Two men, one very tall, one very short, stood in protective oversuits and face masks, inside the lock-up garage in Munich. They looked a bit like a pair of rather shabby CSIs. This garage was shabby too, the kind you could rent cheaply pretty much the world over. Plasterboard inside a corrugated iron shell and a roller-shutter door. Big enough to fit a large car and to be able to work on it without bashing your elbows on the beat-up walls.
‘Wouldn’t it have been easier just to have bought a used one?’ the short guy asked. ‘There must be ones for sale all the time.’

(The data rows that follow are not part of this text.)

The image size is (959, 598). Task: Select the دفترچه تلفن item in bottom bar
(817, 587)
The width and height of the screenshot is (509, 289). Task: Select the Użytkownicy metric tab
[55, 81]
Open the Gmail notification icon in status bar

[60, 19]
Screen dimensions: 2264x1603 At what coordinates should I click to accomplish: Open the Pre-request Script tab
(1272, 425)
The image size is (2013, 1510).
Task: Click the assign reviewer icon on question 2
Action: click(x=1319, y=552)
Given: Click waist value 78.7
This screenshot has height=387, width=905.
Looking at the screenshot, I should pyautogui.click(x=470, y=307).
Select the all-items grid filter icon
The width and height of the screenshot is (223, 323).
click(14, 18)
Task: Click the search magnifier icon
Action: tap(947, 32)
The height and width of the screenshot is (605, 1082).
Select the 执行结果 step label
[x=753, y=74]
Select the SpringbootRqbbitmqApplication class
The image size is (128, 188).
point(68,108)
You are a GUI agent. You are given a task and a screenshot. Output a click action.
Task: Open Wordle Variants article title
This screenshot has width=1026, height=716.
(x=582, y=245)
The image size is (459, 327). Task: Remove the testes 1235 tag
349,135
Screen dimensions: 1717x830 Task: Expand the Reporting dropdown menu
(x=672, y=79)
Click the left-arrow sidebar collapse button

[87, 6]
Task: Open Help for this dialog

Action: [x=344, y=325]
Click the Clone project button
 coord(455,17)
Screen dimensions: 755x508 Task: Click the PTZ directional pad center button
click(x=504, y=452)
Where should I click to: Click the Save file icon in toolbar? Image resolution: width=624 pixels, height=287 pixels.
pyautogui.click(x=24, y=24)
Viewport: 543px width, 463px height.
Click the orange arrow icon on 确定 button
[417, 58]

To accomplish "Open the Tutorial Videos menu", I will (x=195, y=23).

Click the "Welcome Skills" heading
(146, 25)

‘The boss said no,’ the tall guy responded. He was adjusting the nozzle on the gas cylinder with which he would, in a few moments, begin spray-painting the stolen five-year-old Mercedes E-Class estate a specific shade of cream. The car was sitting up on jacks, minus its wheels, with its bumpers, mirror and chrome grille covered in protective tape.
‘You know your problem?’ the short one said. ‘You’re halfway up the boss’s backside.’
‘And you know yours?’ the tall one replied. ‘When you were born they threw the best part away.’
Both of them pulled their masks down over their faces as the tall one fired up the spray gun and set to work.
When he had finished, the short one set to work on the electrics, checking everything was in working order. And, most important of all, the yellow and black roof light.